Using 2001-2016 Medical Expenditure Panel Surveys (MEPS) data from working adults, a paper by Cawley et al. (2021) find that:
Adults with obesity in the United States compared with those with normal weight experienced higher annual medical care costs by $2,505 or 100%, with costs increasing significantly with class of obesity, from 68.4% for class 1 to 233.6% for class 3. The effects of obesity raised costs in every category of care: inpatient, outpatient, and prescription drugs. Increases in medical expenditures due to obesity were higher for adults covered by public health insurance programs ($2,868) than for those having private health insurance ($2,058).
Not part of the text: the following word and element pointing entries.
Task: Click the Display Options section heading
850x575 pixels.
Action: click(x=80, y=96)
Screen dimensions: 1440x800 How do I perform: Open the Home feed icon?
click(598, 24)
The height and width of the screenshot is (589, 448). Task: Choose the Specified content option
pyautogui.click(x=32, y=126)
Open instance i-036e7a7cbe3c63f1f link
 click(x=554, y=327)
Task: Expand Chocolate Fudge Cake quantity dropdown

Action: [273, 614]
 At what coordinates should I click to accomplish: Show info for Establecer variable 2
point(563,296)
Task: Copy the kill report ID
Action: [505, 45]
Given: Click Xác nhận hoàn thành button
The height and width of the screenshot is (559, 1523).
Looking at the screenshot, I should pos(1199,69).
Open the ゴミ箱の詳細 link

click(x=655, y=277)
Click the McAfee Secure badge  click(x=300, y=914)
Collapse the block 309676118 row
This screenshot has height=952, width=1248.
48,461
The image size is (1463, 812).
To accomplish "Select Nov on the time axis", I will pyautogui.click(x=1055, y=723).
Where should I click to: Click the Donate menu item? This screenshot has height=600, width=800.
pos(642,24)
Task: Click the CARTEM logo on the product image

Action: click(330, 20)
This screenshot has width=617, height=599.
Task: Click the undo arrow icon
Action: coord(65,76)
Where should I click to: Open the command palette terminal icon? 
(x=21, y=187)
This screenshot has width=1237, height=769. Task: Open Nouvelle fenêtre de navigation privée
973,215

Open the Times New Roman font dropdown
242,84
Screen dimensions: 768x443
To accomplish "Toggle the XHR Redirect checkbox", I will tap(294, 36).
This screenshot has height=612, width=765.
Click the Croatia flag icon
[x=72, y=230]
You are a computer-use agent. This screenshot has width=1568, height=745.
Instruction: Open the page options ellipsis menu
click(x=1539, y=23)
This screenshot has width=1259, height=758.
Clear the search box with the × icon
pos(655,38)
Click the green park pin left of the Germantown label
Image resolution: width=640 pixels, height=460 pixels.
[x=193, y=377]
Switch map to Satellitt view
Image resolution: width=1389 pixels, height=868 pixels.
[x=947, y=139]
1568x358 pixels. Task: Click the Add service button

In 2016, the aggregate medical cost due to obesity among adults in the United States was $260.6 billion. The increase in individual-level expenditures due to obesity varied considerably by state (e.g., 24.0% in Florida, 66.4% in New York, and 104.9% in Texas).
The authors used a two-part model of medical cost that separately estimates (i) the probability of 0 spending, and then, (ii) estimated spending levels conditional on having positive medical expenditures during the year. This approach addresses the challenges of a large mass of individuals having $0 cost and having the cost data be right-skewed. Moreover, the authors used an instrumental variables analysis to estimate the causal effect of obesity on outcomes. Specifically, the authors instrument for respondent BMI with the BMI of the individual’s biological child. The logic is that weight is heritability and has a large genetic component.